Responsibility for so sweeping and harsh a judgment thus falls not on her, but upon “our writers.” Whether the meager handful of instances that she adduces (six, one of which I think she reads wrong) legitimately constitutes the category “our writers” sounds dubious at best; but in a book so small—91 pages—there is no shortage of mega-generalizations, this, most likely, the most crucial:

Explicit or implicit, the Africanist presence informs in compelling and inescapable ways the texture of American literature. It is a dark and abiding presence, there for the literary imagination as both a visible and invisible mediating force. Even, and especially, when American texts are not “about” Africanist presences or characters or narratives or idiom, the shadow hovers in implication, in sign, in line of demarcation.
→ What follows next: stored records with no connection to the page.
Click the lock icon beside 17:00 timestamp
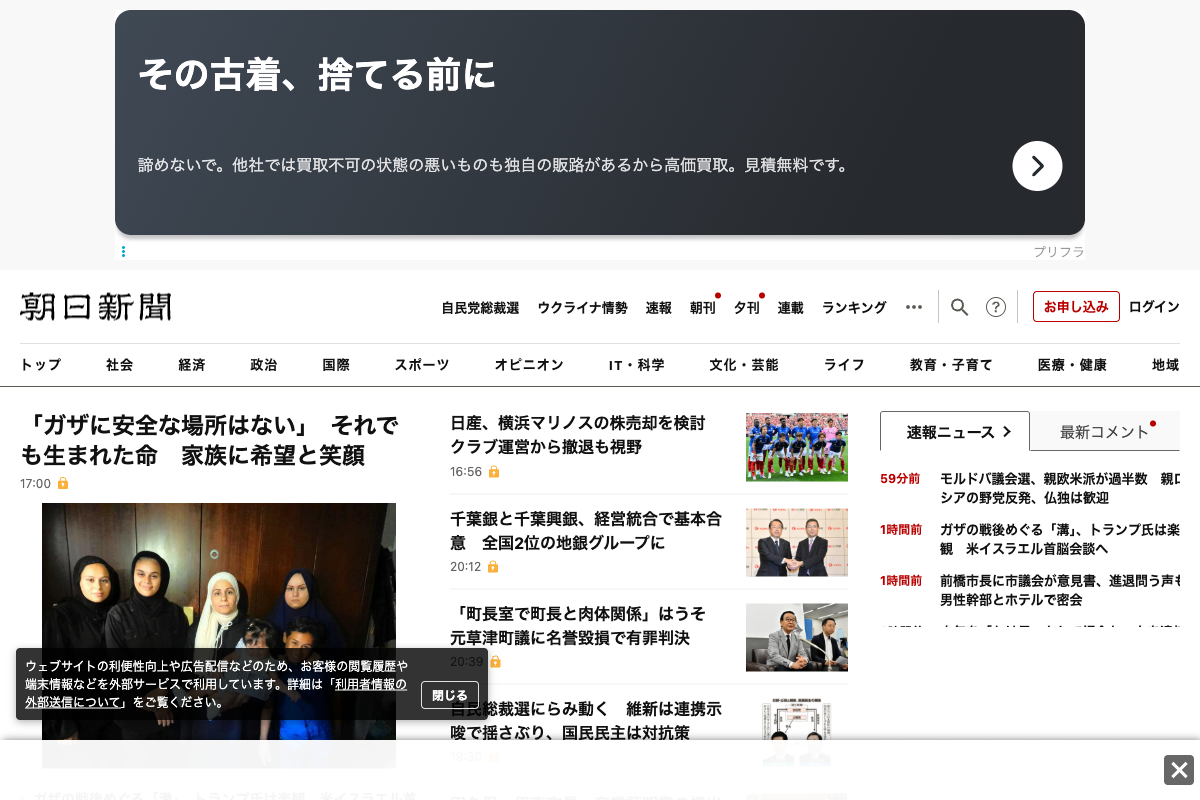 (x=63, y=484)
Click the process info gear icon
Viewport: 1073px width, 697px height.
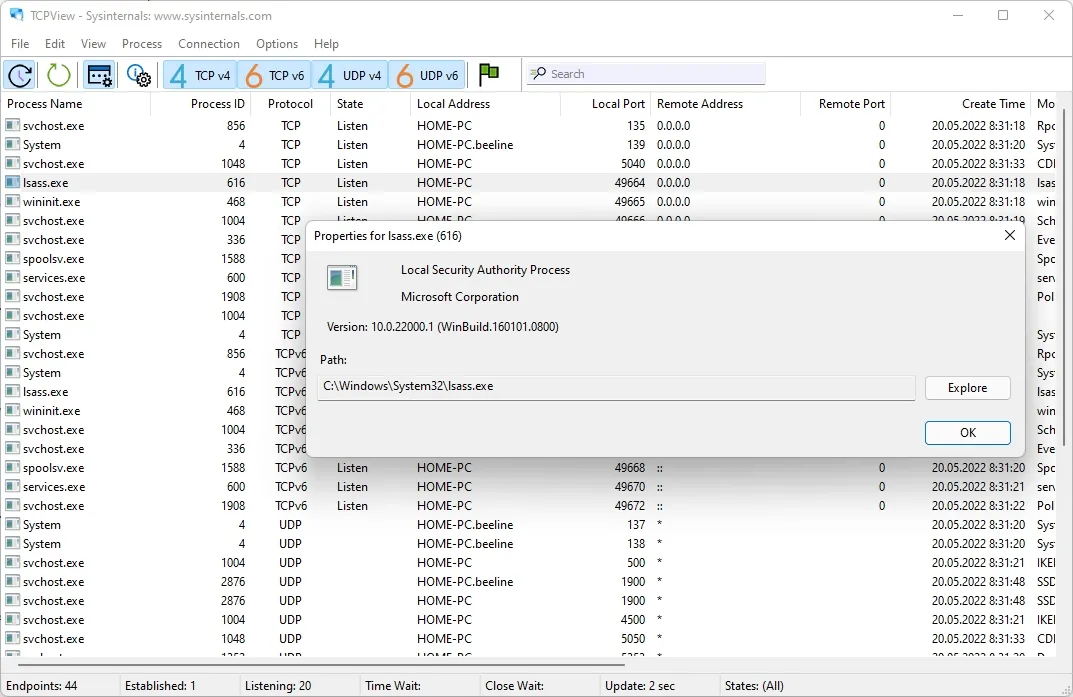coord(138,75)
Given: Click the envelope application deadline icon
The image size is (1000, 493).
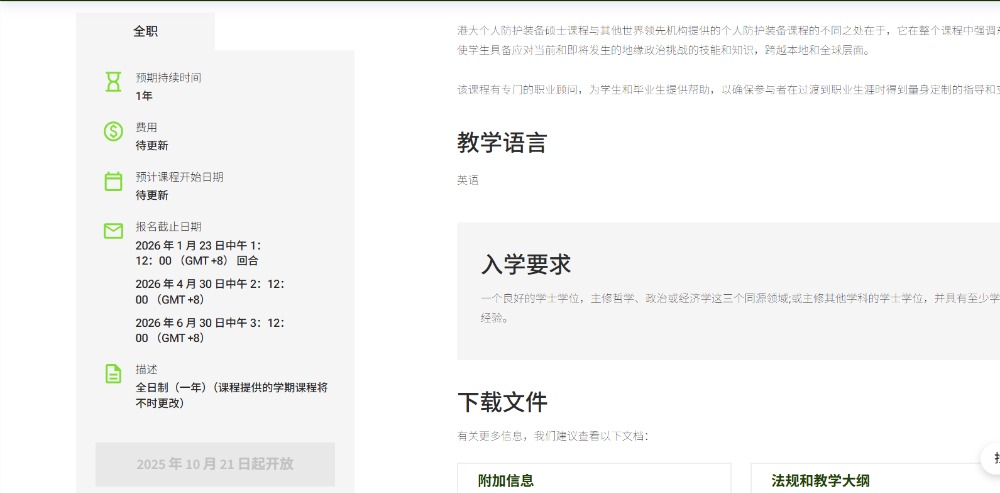Looking at the screenshot, I should pyautogui.click(x=113, y=231).
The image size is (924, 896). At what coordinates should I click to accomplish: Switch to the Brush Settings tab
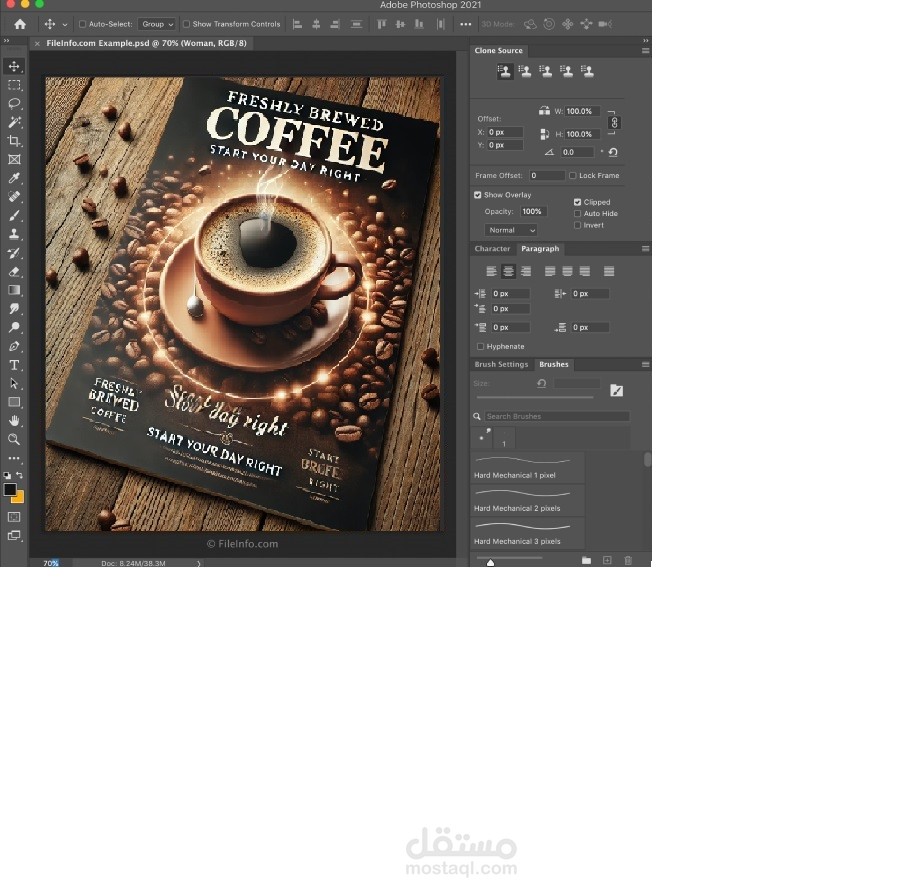tap(501, 364)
Morrison, let's be clear, is claiming that “the Africanist presence” is present in—all? —American literature, especially when the works are not “about” any aspect of that subject—explicit or implicit, a visible or invisible mediating force. To have the Africanist presence present only implicitly and invisibly—like the unseen black woman in Nana, not there but therecertainly makes its ubiquity easier to assert, like a paranoid's enemies, unseen but everywhere. Are we to assume, then, that The Scarlet Letter and The Golden Bowl and The Red Badge of Courage—to invoke only works involving color —can be given readings in which an Africanist presence reading will predominate, even if no black person appears anywhere between their covers? Curious heuristic, that.

What I have called critical autism in these two essays is not, of course, neurological, clinical, but metaphorical, ideological—a fastening on some marginal element of little or no significance and, for ideological reasons, treating it as if central to the core of the work. I think, in this context, of a line from Wharton's The House of Mirth: “It is less mortifying to believe oneself unpopular than insignificant.”